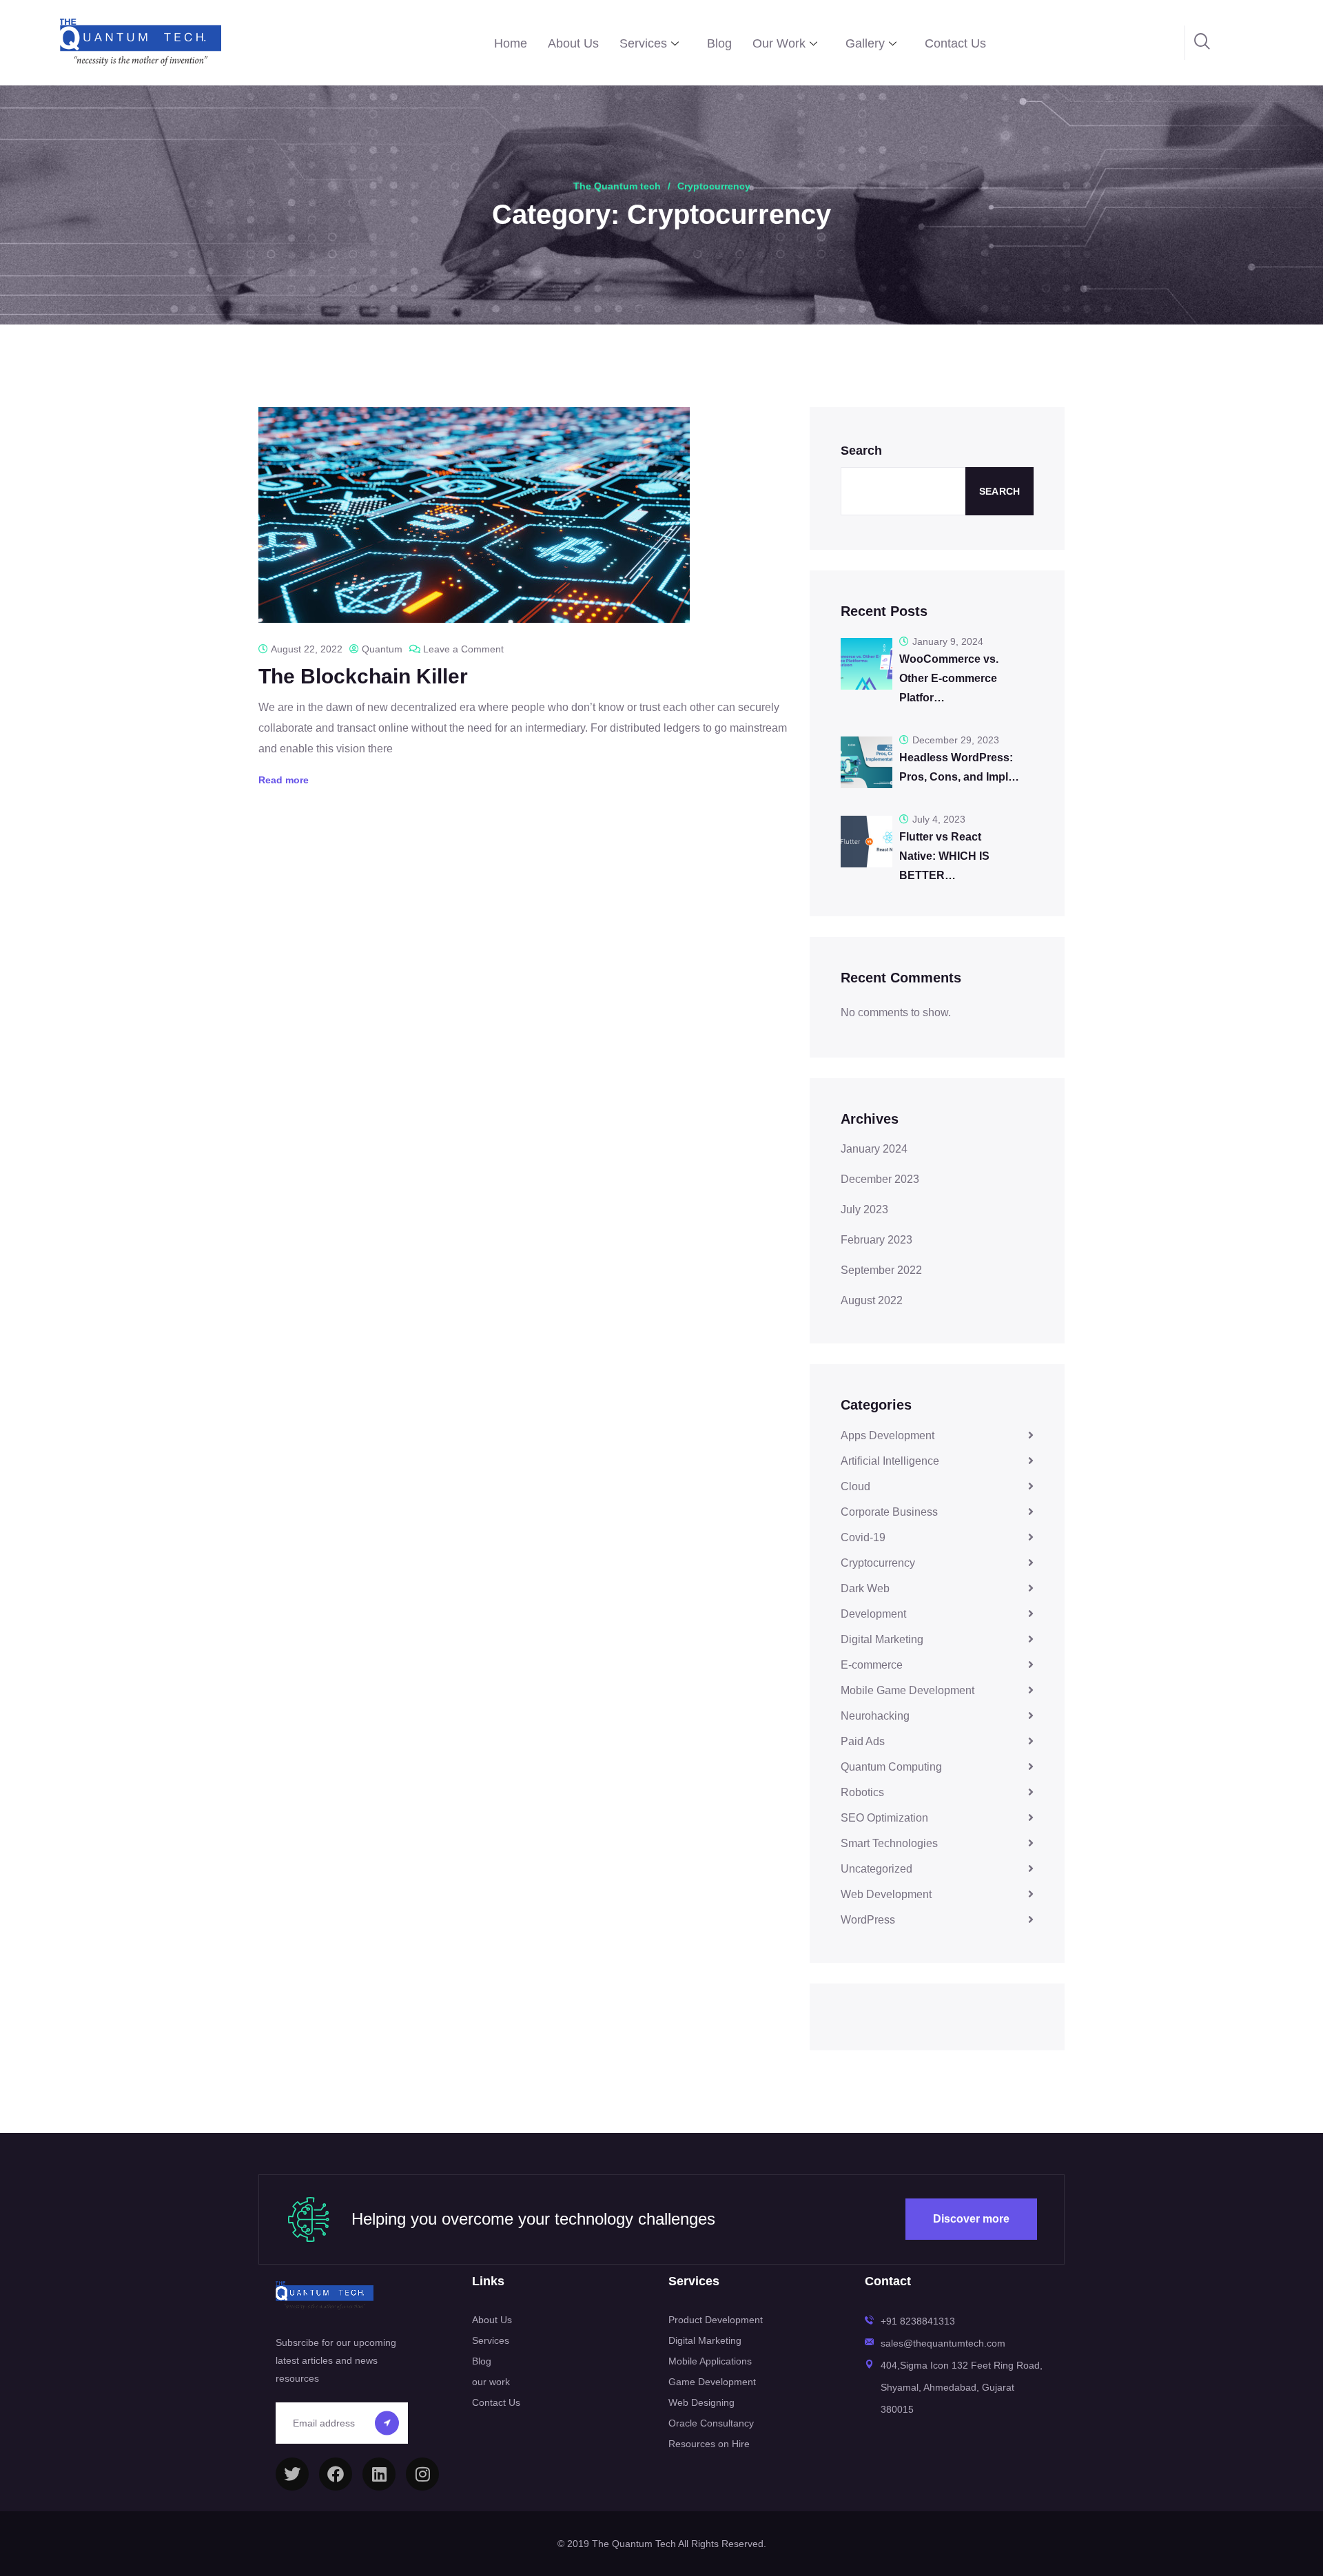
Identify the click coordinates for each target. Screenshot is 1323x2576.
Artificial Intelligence (890, 1461)
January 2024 (874, 1149)
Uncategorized (876, 1869)
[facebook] (335, 2474)
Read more (283, 779)
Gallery (865, 43)
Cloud (855, 1486)
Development (873, 1614)
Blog (719, 43)
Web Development (886, 1894)
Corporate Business (889, 1512)
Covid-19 (863, 1537)
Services (643, 43)
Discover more (971, 2219)
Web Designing (701, 2402)
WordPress (868, 1920)
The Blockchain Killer (363, 676)
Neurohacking (875, 1716)
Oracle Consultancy (711, 2423)
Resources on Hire (709, 2443)
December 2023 (880, 1179)
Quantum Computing (891, 1767)
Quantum (382, 649)
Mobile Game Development (907, 1690)
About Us (573, 43)
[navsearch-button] (1202, 42)
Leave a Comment (463, 649)
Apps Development (887, 1435)
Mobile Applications (710, 2361)
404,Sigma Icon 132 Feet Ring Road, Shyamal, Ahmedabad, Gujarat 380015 (962, 2387)
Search (861, 450)
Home (510, 43)
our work (491, 2381)
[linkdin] (379, 2474)
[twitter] (292, 2474)
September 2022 (881, 1270)
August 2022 (872, 1300)
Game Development (712, 2381)
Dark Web (865, 1588)
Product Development (715, 2319)
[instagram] (422, 2474)
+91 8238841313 (918, 2321)
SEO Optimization (884, 1818)
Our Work (779, 43)
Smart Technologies (889, 1843)
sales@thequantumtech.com (943, 2343)
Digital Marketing (882, 1639)
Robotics (862, 1792)
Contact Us (955, 43)
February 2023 (876, 1240)
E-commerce (872, 1665)
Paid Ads (863, 1741)
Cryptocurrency (878, 1563)
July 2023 (864, 1209)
•••
> WHAT IS EXPECTED: Find where "[linkdin] (379, 2474)" occurs in the data, and please write out that line through the last line exactly, with nothing else.

> RESULT:
[linkdin] (379, 2474)
[twitter] (292, 2474)
September 2022 (881, 1270)
August 2022 (872, 1300)
Game Development (712, 2381)
Dark Web (865, 1588)
Product Development (715, 2319)
[instagram] (422, 2474)
+91 8238841313 (918, 2321)
SEO Optimization (884, 1818)
Our Work (779, 43)
Smart Technologies (889, 1843)
sales@thequantumtech.com (943, 2343)
Digital Marketing (882, 1639)
Robotics (862, 1792)
Contact Us (955, 43)
February 2023 (876, 1240)
E-commerce (872, 1665)
Paid Ads (863, 1741)
Cryptocurrency (878, 1563)
July 2023 (864, 1209)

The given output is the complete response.